** start Working data **

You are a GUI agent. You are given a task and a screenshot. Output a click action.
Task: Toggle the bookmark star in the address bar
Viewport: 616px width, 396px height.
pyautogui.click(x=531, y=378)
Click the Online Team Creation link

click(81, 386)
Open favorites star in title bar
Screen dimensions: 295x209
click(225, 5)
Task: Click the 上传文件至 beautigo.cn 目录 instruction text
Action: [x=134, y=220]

** end Working data **

→ Written exercise:
Reproduce each of the records above line for line, without changing anything.

→ Exercise output:
You are a GUI agent. You are given a task and a screenshot. Output a click action.
Task: Toggle the bookmark star in the address bar
Viewport: 616px width, 396px height.
pyautogui.click(x=531, y=378)
Click the Online Team Creation link

click(81, 386)
Open favorites star in title bar
Screen dimensions: 295x209
click(225, 5)
Task: Click the 上传文件至 beautigo.cn 目录 instruction text
Action: [x=134, y=220]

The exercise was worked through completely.